**Exercise prompt:** Copy every line of the data in which the word "agent" occurs.

━━ Extracted records

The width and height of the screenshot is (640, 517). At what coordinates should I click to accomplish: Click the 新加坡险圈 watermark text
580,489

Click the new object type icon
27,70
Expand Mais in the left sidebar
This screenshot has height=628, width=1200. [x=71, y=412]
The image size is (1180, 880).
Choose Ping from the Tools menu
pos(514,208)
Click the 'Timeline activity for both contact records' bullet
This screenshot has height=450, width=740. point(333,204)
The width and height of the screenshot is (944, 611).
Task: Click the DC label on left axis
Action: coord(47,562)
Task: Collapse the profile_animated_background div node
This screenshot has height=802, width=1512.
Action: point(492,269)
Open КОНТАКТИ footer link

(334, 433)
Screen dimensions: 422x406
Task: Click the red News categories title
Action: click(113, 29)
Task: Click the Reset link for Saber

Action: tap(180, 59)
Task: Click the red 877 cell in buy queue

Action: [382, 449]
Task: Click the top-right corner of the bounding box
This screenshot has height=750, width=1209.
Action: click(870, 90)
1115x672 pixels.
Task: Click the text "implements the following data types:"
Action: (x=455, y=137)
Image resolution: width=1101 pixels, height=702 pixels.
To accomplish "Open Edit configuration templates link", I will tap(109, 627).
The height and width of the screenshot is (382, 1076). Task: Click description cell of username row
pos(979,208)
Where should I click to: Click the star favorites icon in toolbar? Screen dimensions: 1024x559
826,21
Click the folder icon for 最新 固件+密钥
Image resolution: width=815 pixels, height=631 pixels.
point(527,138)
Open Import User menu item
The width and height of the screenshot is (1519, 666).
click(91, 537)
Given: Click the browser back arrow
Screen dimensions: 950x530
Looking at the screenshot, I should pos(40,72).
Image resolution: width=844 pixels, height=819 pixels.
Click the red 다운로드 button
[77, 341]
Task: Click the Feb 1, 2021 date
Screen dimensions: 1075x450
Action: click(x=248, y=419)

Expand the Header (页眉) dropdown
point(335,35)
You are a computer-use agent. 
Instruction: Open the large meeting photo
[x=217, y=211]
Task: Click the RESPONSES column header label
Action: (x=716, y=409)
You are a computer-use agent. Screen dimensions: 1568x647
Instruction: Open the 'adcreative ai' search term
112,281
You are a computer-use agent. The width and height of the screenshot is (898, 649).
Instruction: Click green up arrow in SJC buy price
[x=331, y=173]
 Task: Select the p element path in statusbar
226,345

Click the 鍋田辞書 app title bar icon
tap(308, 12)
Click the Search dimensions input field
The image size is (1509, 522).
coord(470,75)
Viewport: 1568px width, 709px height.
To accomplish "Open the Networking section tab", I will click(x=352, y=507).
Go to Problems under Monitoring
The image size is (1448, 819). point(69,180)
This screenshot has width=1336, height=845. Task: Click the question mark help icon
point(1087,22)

━━━━

**Output for this exercise:**
You are a computer-use agent. 
You are a computer-use agent. Screen dimensions: 1568x647
You are a computer-use agent. The width and height of the screenshot is (898, 649).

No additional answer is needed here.